▸ **Materials provided**:
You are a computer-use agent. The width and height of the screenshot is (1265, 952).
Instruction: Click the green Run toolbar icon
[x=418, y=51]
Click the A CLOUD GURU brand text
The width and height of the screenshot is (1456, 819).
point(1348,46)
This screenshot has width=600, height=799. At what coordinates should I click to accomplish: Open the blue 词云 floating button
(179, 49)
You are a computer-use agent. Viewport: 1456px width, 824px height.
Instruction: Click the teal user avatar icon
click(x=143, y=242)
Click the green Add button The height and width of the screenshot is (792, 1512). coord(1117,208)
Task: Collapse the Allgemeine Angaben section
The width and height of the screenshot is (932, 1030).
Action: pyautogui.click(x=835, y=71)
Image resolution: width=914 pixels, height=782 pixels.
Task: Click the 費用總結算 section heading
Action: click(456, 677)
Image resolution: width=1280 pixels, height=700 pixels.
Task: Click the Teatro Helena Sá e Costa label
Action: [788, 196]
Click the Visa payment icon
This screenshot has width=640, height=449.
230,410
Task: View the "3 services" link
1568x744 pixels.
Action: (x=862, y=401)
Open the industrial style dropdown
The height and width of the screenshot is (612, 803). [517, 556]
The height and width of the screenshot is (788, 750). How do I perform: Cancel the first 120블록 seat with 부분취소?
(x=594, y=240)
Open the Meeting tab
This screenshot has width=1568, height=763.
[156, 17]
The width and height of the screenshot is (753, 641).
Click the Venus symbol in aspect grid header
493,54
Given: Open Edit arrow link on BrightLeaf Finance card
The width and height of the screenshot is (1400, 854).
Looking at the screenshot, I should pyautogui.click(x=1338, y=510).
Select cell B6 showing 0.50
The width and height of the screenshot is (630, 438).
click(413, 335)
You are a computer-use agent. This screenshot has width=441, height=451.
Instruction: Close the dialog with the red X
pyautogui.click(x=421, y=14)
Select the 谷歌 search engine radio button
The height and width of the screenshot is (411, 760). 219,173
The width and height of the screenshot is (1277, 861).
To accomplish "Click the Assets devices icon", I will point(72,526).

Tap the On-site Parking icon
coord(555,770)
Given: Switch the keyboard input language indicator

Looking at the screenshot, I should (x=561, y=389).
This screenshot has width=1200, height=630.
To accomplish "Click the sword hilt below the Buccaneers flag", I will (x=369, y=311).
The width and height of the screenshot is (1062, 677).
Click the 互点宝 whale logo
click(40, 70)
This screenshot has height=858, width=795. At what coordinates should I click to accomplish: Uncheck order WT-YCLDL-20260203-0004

▸ **Directions for this task**: Reproduce the rows verbatim, beginning with the line containing "The width and height of the screenshot is (1062, 677)." and continuing through the end of the rows.

▸ **Complete output**:
The width and height of the screenshot is (1062, 677).
Click the 互点宝 whale logo
click(40, 70)
This screenshot has height=858, width=795. At what coordinates should I click to accomplish: Uncheck order WT-YCLDL-20260203-0004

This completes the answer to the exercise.